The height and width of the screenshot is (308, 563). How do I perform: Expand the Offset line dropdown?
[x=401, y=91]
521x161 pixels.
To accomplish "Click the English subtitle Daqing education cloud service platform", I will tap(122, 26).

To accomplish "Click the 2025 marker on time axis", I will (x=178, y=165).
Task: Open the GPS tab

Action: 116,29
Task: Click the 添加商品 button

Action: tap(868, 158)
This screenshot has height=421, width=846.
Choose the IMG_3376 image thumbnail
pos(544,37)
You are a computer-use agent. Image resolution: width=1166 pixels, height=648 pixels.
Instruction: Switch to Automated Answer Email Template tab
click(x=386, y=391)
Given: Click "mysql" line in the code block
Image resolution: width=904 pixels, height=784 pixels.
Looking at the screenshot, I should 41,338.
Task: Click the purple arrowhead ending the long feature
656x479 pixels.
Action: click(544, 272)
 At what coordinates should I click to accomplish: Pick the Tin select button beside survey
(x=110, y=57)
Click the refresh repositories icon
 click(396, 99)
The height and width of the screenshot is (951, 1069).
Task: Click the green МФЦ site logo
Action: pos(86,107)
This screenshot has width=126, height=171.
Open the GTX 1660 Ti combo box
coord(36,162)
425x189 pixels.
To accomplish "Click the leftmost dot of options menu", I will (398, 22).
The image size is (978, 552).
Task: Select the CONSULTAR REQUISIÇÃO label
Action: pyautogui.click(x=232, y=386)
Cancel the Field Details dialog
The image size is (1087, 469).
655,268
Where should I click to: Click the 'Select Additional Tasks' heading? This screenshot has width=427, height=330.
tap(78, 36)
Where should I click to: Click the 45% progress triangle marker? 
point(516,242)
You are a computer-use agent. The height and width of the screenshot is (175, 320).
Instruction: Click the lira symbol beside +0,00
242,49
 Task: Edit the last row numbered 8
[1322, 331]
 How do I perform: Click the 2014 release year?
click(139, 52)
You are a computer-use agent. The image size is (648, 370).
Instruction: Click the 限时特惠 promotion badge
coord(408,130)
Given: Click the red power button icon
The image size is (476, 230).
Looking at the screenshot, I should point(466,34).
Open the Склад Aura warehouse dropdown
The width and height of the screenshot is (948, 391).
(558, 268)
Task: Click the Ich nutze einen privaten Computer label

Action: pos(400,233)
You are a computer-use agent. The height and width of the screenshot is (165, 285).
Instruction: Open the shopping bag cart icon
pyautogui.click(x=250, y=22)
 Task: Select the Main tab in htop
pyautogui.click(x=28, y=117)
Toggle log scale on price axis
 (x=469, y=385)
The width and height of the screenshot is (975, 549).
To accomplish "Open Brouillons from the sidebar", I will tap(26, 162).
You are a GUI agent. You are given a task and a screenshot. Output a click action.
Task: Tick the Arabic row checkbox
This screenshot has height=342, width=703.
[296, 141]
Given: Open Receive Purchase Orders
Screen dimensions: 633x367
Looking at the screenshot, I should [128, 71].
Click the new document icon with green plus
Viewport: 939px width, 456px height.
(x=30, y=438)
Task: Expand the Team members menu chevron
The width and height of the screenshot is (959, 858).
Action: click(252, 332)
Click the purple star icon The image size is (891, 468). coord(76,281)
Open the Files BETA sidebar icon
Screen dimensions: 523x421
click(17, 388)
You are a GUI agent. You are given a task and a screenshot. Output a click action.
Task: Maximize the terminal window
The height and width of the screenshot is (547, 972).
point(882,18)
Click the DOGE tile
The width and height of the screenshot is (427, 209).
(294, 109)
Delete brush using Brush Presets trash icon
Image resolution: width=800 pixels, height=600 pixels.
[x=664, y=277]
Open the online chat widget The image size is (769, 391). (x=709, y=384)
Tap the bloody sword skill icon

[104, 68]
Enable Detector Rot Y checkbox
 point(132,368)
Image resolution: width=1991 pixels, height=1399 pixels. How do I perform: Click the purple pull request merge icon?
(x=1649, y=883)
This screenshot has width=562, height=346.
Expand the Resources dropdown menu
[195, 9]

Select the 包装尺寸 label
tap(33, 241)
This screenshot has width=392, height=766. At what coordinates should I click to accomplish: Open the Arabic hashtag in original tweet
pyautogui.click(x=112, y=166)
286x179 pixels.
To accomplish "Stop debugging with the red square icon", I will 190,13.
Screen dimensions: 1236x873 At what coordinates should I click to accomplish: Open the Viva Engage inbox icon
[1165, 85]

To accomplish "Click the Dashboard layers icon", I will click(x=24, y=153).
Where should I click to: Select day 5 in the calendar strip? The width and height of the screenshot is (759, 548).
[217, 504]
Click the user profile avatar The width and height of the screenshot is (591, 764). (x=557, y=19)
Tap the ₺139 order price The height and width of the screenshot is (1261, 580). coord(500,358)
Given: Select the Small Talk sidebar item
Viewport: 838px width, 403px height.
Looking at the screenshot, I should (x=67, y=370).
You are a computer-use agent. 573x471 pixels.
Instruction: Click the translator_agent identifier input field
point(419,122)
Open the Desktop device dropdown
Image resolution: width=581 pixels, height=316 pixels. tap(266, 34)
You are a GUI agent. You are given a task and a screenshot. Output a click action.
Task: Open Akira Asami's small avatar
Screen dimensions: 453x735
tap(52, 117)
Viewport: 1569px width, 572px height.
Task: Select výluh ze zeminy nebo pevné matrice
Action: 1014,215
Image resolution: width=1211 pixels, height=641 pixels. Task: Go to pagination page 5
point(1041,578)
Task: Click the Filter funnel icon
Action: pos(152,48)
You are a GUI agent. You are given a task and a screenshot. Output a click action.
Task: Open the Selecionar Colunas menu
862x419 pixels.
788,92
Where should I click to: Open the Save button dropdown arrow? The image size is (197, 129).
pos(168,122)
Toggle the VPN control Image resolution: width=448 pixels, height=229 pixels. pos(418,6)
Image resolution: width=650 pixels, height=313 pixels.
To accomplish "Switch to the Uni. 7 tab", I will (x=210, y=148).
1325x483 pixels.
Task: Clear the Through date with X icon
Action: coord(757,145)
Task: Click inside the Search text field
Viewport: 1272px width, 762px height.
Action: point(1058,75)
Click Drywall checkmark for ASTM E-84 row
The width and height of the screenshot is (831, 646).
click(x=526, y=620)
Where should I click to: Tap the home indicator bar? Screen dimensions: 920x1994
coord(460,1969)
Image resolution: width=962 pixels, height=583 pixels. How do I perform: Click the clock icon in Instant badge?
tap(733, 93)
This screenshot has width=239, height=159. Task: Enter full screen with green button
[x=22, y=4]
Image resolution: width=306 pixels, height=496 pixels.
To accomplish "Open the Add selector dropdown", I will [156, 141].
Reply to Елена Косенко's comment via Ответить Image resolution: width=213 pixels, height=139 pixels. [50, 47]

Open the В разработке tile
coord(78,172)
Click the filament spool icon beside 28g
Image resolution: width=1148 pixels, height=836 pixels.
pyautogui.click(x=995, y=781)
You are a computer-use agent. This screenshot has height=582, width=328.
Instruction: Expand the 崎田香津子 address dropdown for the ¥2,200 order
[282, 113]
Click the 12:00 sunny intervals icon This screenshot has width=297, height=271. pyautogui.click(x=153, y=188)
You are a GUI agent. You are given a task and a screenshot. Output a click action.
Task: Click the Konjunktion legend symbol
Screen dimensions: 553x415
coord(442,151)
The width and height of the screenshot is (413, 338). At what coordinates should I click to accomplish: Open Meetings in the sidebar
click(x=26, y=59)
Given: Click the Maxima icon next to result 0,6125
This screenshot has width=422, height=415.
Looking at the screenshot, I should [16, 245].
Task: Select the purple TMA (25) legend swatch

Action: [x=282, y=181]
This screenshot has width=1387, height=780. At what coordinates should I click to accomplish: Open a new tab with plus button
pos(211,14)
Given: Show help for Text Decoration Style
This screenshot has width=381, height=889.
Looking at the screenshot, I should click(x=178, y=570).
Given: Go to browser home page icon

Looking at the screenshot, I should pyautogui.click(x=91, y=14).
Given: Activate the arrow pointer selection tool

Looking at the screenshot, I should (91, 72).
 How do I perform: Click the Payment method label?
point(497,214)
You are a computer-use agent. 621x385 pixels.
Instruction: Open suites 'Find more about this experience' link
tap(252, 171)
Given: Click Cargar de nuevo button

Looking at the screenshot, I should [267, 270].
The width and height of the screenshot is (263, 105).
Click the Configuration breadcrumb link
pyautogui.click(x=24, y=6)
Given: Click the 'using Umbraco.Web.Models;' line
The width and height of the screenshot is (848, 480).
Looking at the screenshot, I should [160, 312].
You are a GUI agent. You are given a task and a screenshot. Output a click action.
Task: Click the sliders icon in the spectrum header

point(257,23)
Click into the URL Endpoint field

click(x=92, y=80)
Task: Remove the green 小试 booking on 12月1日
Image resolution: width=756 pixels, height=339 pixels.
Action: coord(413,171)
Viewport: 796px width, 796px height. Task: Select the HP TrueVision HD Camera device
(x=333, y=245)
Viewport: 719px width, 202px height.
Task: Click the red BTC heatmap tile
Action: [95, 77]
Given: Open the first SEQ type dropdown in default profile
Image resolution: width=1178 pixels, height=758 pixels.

# TASK DIRECTIONS
Go through the data above and copy each line in which "avatar" appears.

# ANSWER BELOW
Click the user profile avatar The width and height of the screenshot is (591, 764). (x=557, y=19)
Task: Open Akira Asami's small avatar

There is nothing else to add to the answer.